Overseas working experience may add value to a Returnee's CV. However, I would suggest keeping the tenure to a short period. There's sufficient anecdotal evidence to suggest that a shorter time away from China increases the likelihood of a Returnee's integration upon their return.

As a Overseas Chinese, I have experienced the dilemma of a Returnee. On the one hand, a Returnee's single biggest value-add to his Western employer is his perceived ability to integrate with the locals better than a non-Chinese; this coupled with his/her training in Western business ethics/governance/process-oriented-thinking/straight-talking should in theory make the Returnee an ideal 'expatriate'.

In the past ten years I was twice 'returned' to the Greater China Region. While I had experienced success at a business level, my social integration was at best described as abysmal. The respect for me as a senior manager was there, but cultural norm did not encourage after work or weekend socialization between my staff and I. Instead, my social circle comprises of a mix of non-Chinese expats and some Returnees.

My times in Greater China had also allowed me to better understand the racial composition of the 1.3b Chinese citizens. While 92% of them is classed as Han Chinese, there are NINE distinct language groups (each with its own dialects) among the Han - Gan {9 dialects}, Guan (Mandarin) {49 dialects}, Hui {4 dialects}, Jin {6 dialects}, Kejia (Hakka) {9 dialects}, Min (Hokkien) {47 dialects}, Wu (Shanghainese) {35 dialects}, Xiang (Changsa) {18 dialects}, and Yue (Cantonese) {38 dialects}.

Their linguistic difference (oral at least) is as far apart as say Putonghua and Japanese or Hanggul (Korean). In essence, these nine groupings could have become a different nation had Chinese history taken a slightly different twist.

Even though I was posted to a 'province' which majority Han people came from the same region as my grandmother, i.e. Min, they wouldn't accept me as one of their own. During my other posting among the Yue speaking people, I faced the same hurdle.

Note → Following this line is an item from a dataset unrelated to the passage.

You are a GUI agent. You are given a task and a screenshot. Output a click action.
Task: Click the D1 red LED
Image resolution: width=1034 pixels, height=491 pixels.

In short, being a Chinese is no assurance of being a successful Returnee.

Steven

Thanks for the great comment! It's fascinating to get that insight. I have to admit I've also heard some tough stories about Returnees and Expats not being able to integrate into their positions and/or communities in mainland China. It's a good reminder that it's still early days for China as a global business destination for knowledge workers. I'm sure this is changing quickly though. But that also for many returnees and expats it means Hong Kong, Singapore and major cities like Shanghai are preferred over provincial postings.